Some advanced topics and theories related to statistics and machine learning are taught. More specifically, a nonparametric method called kernel method, statistical properties of training and prediction errors, prediction error bound using Rademacher complexity, universl approximation theorem of neural networks, adversarial training of generative models are taught.

### Student learning outcomes

[Objectives] Statistical science and machine learning are disciplines in which useful information is extracted from data to aid
prediction and decision making. Students will learn methodology not simply as knowledge but also learning the background theory including the validity of those methods to promote understanding the essence.
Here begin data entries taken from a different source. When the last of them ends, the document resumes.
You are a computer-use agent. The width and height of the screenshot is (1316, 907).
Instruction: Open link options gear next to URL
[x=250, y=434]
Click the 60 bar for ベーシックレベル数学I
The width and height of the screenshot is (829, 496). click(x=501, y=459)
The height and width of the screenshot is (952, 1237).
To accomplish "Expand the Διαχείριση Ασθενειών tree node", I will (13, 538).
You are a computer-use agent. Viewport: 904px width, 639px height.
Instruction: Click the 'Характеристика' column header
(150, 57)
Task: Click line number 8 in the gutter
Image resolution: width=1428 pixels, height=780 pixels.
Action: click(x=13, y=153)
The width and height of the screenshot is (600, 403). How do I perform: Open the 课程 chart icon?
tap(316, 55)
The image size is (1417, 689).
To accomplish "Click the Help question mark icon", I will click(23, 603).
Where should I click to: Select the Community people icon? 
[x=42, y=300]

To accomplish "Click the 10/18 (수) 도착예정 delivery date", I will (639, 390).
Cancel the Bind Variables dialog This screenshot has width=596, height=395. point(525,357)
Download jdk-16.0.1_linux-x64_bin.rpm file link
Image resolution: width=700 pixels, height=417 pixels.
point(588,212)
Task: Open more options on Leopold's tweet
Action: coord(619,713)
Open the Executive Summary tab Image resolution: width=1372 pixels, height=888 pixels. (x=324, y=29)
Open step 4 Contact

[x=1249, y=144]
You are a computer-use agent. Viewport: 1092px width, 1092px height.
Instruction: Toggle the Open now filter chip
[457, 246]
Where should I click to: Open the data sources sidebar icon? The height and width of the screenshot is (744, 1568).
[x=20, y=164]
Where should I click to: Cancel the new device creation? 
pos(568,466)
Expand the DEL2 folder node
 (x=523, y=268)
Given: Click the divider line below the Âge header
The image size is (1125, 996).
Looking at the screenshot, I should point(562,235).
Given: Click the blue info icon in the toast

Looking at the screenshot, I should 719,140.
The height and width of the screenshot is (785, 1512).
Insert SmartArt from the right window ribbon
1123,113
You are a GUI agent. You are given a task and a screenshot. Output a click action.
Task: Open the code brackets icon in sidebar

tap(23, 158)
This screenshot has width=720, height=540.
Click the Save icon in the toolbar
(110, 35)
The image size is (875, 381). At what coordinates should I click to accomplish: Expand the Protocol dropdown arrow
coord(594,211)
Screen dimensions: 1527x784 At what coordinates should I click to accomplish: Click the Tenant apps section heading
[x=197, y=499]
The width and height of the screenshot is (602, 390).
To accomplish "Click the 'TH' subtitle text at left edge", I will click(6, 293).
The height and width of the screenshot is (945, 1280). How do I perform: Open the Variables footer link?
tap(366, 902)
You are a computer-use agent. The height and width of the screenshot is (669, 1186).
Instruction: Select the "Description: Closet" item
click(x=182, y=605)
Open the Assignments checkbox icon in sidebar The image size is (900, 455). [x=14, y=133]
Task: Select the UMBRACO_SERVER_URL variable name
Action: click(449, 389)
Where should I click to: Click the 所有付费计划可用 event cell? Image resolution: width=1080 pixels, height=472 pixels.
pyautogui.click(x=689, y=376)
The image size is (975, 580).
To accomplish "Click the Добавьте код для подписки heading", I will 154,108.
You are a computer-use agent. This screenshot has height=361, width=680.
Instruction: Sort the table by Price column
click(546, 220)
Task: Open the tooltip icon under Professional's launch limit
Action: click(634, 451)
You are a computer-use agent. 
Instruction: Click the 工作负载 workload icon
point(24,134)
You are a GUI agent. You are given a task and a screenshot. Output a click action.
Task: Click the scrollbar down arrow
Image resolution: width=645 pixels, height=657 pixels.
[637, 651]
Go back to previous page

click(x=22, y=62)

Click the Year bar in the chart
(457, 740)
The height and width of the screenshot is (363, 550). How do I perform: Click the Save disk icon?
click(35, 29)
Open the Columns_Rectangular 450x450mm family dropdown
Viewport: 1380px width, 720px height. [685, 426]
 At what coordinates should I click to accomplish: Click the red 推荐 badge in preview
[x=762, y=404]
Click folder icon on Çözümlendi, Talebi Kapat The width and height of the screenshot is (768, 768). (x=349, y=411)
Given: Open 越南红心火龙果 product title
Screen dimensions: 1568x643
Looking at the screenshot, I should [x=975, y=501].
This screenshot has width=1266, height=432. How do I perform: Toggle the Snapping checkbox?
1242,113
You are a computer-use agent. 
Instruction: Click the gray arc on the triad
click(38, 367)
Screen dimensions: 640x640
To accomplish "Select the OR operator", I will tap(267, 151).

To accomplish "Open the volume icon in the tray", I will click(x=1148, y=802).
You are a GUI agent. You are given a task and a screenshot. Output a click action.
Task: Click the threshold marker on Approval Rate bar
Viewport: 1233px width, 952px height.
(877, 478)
Students will broadly apply all kinds of techniques to a variety of problems, learning to construct new techniques on one's own.
[Topics] Students in this course will learn several of statistical science's more advanced techniques, based on their connection to various application fields. We will focus in particular on the connection with machine learning, introducing central topics from both statistical science and machine learning.

### Keywords

machine learning, statistics, kernel methods, prediction error, Rademacher complexity, statistical consistency, neural networks, universal approximation theorem, adversarial training

### Competencies that will be developed

 ✔ Specialist skills Intercultural skills Communication skills ✔ Critical thinking skills Practical and/or problem-solving skills

### Class flow

Lectures using slides.

### Course schedule/Required learning

Course schedule Required learning
Class 1 Introduction and regression analysis I Introduction of Statistical Mathematics. Understand the problem setup of machine learning through some practical examples. Learn the problem setup of regression analysis.
Class 2 Regression Analysis II Understand the statistical modeling with kernels, regularization, and kernel ridge regressions in regression analysis.
Class 3 Kernel methods I: positive definite kernels Review positive definite matrix. Understand the definition of positive definite kernels, and learn some properties of kernel functions and examples.
Class 4 Kernel methods II: reproducing property, representer theorem, etc. Understand reproducing property, representer theorem, etc used in statistical learning with kernels.
Class 5 Spline smoothing and kernel methods I Learn the relationship between spline smoothing methods and kernel methods.
Class 6 Spline smoothing and kernel methods II Learn B-spline and multi-dimensional spline regression
Class 7 Review of Probability theory Review the probability theory used in Machine Leaning
Class 8 Inequalities in Probability Theory. Understand some probabilistic inequalities used in machine learning.
Class 9 Prediction error and Model Selection Learn the prediction error of statistical learning and model selection methods.
Class 10 Rademacher Complexity Learn Rademacher complexity to measures the statistical models
Class 11 Prediction error and Model Uniform law of large numbers and statistical consistency of learning algorithms Learn Uniform law of large numbers that is an extension of the law of large numbers, and Understand the proof on statistical consistency of learning algorithms.
Class 12 Learning with Neural networks Learn the universal approximation theorem for neural networks
Class 13 Adversarial training of generative models Learn the adversarial training of generative models with neural networks and regularization methods.
Class 14 Summary Summarize Stasistical Learning

### Out-of-Class Study Time (Preparation and Review)

To enhance effective learning, students are encouraged to spend approximately 100 minutes preparing for class and another 100 minutes reviewing class content afterwards (including assignments) for each class.
They should do so by referring to textbooks and other course material.

Unspecified.

### Reference books, course materials, etc.

Course materials are provided during class.
Reference book: Shai Shalev-Shwartz and Shai Ben-David, Understanding Machine Learning: From Theory to Algorithms, Cambridge University Press, 2014.

### Assessment criteria and methods

Evaluated by report submission.

### Related courses

• MCS.T223 ： Mathematical Statistics
• MCS.T402 ： Mathematical Optimization: Theory and Algorithms
• MCS.T403 ： Statistical Learning Theory

### Prerequisites (i.e., required knowledge, skills, courses, etc.)

It is preferred that students know the basics of statistics and probability theory.